If you have some time, take a look through the guidance for GPs’ patients, Primary Care Trusts, and Gastroenterologists on the subject of IBS (Irritable Bowel Syndrome), issued by NICE (National Institute for Clinical Effectiveness), a body operated by the NHS in the UK (www.nice.org.uk/nicemedia/pdf/IBSFullGuideline.pdf). Within that document, look up the following page references.

  • Page 31: the flowchart says for "[for IBS of] more than 12 months duration, consider psychological interventions: Hypnotherapy, Psychological therapy, CBT".
  • Page 40 says the same for patients for "Refractory IBS".

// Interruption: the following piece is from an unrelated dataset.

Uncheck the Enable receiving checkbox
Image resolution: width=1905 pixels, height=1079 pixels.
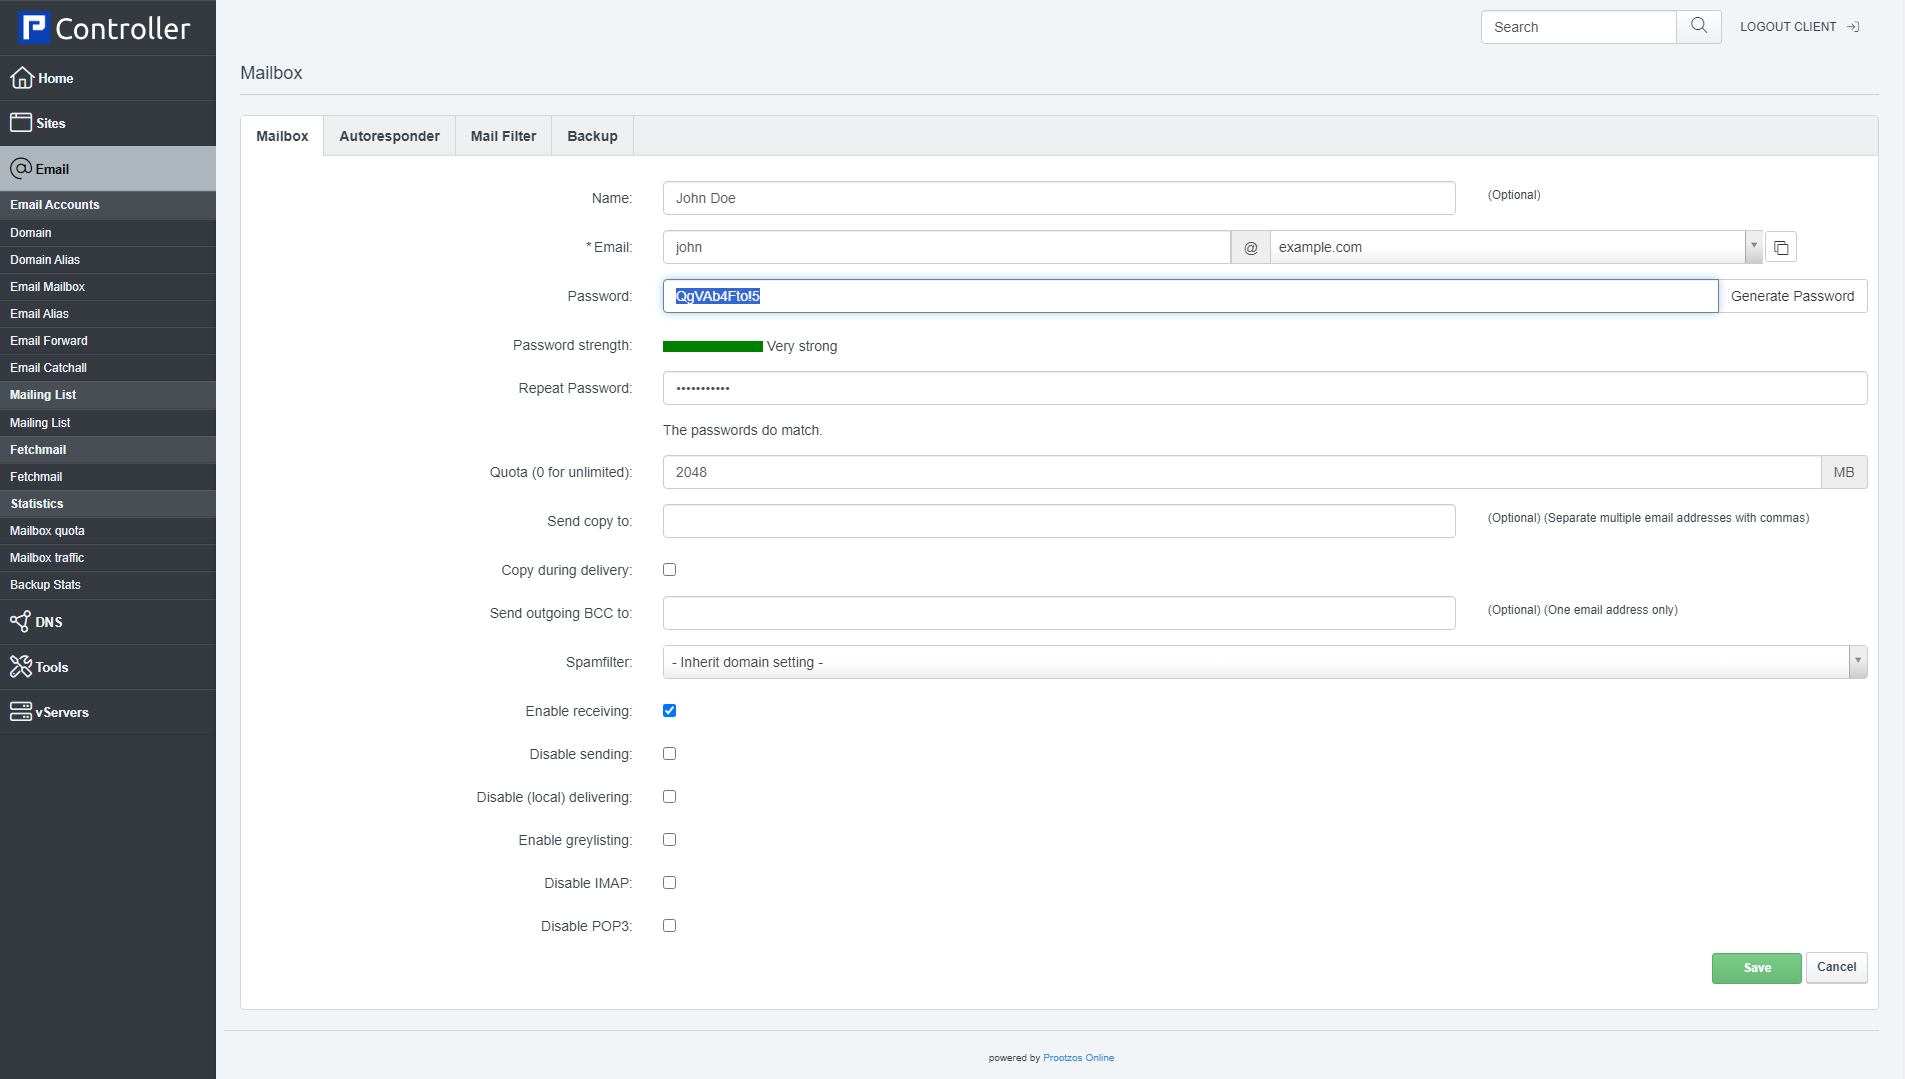[669, 711]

  • Page 374 poses the question "Does hypnotherapy have a role in managing IBS symptoms?" and answers it affirmatively for "gut-directed hypnotherapy". It also describes how "IBS is ideal for treatment with hypnosis, as there is no structural damage to the body".
  • Page 458 states "Although there is currently a lack of research in hypnotherapy, the GDG agreed there is potential for long-term benefits to the NHS from this behavioural therapy that need to be investigated further, including its use as a first line therapy. The GDG therefore decided to include hypnotherapy in one of its top five research recommendations, with the potential for this intervention to be considered as a first line therapy option."
  • Page 461 states "Hypnotherapy has the highest probability of being the optimal strategy for cost per QALY thresholds under £20,000" (this is in a comparison of the cost-effectiveness analysis of the three psychological interventions ­ psychotherapy, CBT and hypnotherapy).
  • Page 464 mentions evidence in children with IBS, which showed that hypnotherapy is clinically effective as a first line therapy. The reference pages include all of the original papers that NICE used to reach its decisions about hypnotherapy. NICE has looked for the evidence for the value of hypnotherapy for IBS and found it in several peer-reviewed journals. That Dr Jessen cannot find any evidence for any complementary therapy for any presenting problem can mean only that he just did not look for it.